僕は意を決してその腕をつかむと、職員室へ足を踏み入れた──目的の人物を探すために。
生徒会顧問の先生を室内に探し、その姿を見つけた僕は、泣き止まない君を連れたまま進んでいく。
「小清水先生、音楽室の使用許可証をください」
いつもより強い語気で、許可をとる僕。
その傍らで、しゃくり上げる君。
僕たちの様子を目にした先生が、一瞬気圧される。けれど、僕の目を見たあと静かに頷くと、鍵を借りるための手続き用紙をファイルから取り出してくれた。
もしかしたら、僕の日頃の行いの良さも手伝ったのかもしれない。
鍵はすぐに手に入り、先生からは「鷹司、あまり無茶なことはするなよ」と声をかけられる。
先生の言葉にしっかりと首肯した僕は、許可証を出してもらえたことに対する御礼の言葉を残し、職員室から退出した。
自習スペースのパーティションから、数人の生徒がチラチラとこちらを見ていたが、それには目もくれず、君の手を引いて早足で廊下を進んだ。

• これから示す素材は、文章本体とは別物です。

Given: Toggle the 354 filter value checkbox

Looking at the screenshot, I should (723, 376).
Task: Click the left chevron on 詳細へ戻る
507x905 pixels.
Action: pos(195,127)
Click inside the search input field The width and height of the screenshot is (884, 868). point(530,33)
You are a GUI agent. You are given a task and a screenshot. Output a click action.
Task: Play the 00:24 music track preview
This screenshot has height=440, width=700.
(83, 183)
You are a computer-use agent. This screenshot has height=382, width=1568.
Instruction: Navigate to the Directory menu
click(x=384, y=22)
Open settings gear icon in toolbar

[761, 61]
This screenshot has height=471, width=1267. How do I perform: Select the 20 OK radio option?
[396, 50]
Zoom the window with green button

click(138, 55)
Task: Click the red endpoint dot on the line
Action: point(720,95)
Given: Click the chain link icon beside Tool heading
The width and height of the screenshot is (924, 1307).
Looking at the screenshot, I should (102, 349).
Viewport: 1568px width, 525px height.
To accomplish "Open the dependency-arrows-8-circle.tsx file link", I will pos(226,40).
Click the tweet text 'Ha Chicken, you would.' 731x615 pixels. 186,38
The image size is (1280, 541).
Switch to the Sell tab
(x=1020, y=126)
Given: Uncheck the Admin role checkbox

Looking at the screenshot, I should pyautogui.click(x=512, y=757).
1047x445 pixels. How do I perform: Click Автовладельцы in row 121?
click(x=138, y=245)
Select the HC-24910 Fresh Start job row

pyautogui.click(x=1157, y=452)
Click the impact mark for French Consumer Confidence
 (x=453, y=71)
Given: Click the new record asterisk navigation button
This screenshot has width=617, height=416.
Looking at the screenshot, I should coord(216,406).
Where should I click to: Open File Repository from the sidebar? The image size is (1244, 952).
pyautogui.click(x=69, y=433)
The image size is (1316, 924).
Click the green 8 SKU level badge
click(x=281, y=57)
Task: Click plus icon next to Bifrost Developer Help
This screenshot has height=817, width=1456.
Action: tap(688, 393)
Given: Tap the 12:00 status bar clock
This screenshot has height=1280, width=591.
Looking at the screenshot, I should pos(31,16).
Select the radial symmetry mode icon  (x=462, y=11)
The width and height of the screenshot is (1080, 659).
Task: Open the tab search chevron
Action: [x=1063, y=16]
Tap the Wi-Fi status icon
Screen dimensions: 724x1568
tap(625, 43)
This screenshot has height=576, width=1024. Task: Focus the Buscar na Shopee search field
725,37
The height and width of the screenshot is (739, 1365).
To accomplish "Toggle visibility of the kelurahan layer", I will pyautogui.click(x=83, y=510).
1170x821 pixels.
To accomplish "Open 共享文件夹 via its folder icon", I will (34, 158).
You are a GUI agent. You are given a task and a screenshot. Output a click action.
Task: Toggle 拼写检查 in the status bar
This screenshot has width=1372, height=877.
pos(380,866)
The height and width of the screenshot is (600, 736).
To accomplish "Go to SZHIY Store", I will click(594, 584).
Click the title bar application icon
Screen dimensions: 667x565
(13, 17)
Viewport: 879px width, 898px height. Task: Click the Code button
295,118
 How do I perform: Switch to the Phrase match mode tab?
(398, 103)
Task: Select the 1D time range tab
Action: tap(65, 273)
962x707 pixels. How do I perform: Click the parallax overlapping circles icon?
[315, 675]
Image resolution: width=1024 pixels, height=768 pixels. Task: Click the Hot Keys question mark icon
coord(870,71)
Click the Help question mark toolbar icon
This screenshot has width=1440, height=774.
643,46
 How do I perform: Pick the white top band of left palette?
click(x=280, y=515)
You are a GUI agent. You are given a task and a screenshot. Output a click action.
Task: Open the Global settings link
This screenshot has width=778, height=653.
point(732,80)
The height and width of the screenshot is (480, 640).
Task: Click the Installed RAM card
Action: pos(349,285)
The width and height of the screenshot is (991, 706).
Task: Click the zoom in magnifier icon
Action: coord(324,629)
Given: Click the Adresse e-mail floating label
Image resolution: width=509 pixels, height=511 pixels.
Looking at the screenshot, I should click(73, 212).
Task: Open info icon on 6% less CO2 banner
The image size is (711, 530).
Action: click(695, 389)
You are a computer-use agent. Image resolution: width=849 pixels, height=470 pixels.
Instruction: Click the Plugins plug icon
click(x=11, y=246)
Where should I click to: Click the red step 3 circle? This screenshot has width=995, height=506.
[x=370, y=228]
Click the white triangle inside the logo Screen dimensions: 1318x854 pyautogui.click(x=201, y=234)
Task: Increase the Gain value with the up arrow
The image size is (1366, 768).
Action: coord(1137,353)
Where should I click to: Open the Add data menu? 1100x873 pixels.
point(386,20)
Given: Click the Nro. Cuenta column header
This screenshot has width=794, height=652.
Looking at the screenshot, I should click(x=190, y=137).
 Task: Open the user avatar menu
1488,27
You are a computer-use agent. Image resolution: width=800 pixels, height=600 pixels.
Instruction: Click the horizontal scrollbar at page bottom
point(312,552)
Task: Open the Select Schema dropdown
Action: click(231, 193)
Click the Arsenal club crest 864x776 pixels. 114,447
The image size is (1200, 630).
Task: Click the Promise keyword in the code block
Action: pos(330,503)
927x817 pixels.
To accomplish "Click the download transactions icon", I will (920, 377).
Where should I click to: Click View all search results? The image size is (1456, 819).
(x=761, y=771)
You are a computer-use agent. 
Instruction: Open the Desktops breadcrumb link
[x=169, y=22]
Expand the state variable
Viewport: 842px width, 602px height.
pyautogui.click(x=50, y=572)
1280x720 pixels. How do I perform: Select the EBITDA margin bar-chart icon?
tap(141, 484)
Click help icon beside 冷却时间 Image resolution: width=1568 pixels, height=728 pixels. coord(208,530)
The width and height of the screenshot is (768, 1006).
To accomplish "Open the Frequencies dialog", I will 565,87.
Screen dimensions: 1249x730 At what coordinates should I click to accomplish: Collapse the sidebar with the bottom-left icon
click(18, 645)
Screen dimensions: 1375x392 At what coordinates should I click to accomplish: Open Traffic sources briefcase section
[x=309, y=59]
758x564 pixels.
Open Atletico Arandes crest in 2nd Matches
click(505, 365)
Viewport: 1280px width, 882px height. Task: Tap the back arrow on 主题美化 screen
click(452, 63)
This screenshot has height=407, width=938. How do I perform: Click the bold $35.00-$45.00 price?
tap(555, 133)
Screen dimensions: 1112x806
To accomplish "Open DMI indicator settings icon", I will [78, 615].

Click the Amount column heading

泣き続ける君の、目と鼻先は、既に薄紅色に染まっている。
僕の掌と、君の掌をあわせ、隙間なく繋いだ。
絡めた指が重なるが、それでもどこか物足りなさを覚えた僕は、君の身体をもっと近くに引き寄せる。
僕ら二人は人目も気にせず、手を繋いだまま校舎の中を進んだ。
「弾きたいなら……弾けばいいんだ! 僕はまた聴きたい──君のピアノを。君が……君の音色が──好きだから」
それが、今の僕が口にできた精一杯の想い。
──僕の言葉は、君の心に届くだろうか。